Called The City and Industrial Liaison Council, the body is chaired by the leading businessman, Sir Nigel Mobbs, and run by Major General Stuart Watson, a full-time Tory fund-raiser. A copy of a letter from the Council earlier this month detailing its activities and inviting potential donors to meet Ian Lang, President of the Board of Trade, has been passed to the Independent.
News of the Council's activities will reopen the controversy about party political funding. It highlights the increasingly important role played by senior ministers and raises questions about preferential access for party backers. Last night, John Prescott, the Labour Deputy Leader, wrote to the Prime Minister demanding to know what guidance ministers receive before attending party fund-raising events.
Mr Prescott said he was also concerned that by making a donation to the Council, rather that to the party direct, a company can hide its political support from shareholders and the public. What will concern people in this instance, wrote Mr Prescott, is that "donations will not appear in company accounts as donations to the Conservative Party".
This is not the first time the Tories have used a shadowy, ambiguously- titled body to generate funds. A few years ago, party finances were channelled through private companies named after English rivers. The party has also used Aims for Industry and British United Industrialists to enlist support.
The address of the Council is given as 32 Smith Square, London SW1 - the same address as Conservative Central Office. In the letter, Sir Nigel Mobbs writes: "The CILC arranges periodic meetings with the Prime Minister and other senior ministers..." The next meeting, he wrote, was to be with Mr Lang "by invitation of Arthur Andersen & Co", the giant accountancy and management consultancy firm, at its offices in central London.

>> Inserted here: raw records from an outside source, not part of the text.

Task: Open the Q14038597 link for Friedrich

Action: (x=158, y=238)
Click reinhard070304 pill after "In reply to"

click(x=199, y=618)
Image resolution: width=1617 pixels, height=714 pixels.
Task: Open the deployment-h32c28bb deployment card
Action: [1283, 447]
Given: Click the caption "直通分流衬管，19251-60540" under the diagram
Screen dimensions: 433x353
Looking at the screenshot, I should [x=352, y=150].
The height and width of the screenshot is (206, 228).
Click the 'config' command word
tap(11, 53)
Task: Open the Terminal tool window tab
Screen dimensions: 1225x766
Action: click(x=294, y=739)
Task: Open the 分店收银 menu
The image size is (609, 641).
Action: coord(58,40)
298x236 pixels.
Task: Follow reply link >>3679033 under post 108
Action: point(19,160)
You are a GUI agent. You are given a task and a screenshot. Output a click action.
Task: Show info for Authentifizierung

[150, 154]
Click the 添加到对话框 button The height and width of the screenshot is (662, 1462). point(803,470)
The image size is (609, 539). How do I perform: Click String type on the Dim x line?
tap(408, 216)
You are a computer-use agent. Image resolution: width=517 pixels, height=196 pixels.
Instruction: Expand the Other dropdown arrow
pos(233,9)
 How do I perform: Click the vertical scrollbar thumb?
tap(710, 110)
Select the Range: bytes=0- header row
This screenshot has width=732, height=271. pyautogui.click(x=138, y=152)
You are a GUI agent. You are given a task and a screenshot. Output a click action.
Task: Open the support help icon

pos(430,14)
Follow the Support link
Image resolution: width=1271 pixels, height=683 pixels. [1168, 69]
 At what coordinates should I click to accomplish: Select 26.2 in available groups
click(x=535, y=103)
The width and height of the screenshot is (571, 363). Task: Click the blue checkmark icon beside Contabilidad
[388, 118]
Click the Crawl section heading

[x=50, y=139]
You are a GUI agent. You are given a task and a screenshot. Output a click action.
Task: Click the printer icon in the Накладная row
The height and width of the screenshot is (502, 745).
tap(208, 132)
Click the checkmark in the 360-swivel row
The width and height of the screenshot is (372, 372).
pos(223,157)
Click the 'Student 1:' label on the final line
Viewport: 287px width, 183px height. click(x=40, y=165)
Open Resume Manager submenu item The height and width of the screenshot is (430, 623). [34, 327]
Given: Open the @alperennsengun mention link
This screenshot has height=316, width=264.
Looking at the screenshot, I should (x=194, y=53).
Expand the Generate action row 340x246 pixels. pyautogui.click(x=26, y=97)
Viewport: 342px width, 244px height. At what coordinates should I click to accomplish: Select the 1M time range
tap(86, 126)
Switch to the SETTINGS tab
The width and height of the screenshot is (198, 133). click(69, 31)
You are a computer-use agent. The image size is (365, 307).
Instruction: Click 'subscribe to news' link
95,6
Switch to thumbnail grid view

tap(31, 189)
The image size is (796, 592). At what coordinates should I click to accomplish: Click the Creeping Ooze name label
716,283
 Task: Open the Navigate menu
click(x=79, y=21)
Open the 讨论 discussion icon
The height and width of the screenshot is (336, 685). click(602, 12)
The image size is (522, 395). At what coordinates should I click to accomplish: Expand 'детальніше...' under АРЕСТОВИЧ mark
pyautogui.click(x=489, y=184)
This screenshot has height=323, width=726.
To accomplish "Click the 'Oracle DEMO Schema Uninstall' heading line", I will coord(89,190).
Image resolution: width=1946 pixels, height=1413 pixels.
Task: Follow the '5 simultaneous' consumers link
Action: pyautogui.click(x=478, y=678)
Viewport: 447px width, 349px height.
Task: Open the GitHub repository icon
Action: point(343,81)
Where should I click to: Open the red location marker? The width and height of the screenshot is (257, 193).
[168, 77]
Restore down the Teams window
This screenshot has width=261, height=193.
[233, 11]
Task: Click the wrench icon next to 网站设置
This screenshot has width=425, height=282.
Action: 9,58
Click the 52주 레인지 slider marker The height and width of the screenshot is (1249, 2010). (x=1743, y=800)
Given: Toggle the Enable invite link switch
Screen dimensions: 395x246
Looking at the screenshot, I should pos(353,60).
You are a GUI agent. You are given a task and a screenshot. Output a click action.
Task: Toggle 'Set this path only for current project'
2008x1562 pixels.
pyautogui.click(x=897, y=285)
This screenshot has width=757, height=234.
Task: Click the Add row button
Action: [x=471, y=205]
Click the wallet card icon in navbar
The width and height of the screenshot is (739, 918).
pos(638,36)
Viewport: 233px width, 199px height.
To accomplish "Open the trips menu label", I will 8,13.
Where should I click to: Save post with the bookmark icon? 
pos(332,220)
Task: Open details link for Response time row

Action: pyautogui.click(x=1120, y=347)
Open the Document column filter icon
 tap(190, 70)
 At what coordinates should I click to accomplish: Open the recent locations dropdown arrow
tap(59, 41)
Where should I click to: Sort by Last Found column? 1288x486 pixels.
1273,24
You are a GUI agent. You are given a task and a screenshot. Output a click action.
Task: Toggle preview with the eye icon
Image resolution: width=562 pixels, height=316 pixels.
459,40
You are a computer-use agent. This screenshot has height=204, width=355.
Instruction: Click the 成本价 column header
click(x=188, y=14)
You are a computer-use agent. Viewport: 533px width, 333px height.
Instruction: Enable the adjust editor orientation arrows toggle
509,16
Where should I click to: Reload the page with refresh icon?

Last night, a spokesman for Arthur Andersen said the meeting with Mr Lang was "hosted by a partner rather than the firm." It was a private matter for the partner whom he would not name, but added: "The firm does not have any political affiliations."
Mr Lang, said Sir Nigel, would "make a short opening statement and will then take part in questions and answers". The President of the Board of Trade would then stay on "to meet those present over a drink".
Sir Nigel Mobbs' office said he was in Los Angeles on business and could not be contacted. A Tory Central Office spokesman said the party had no comment to make about the Council.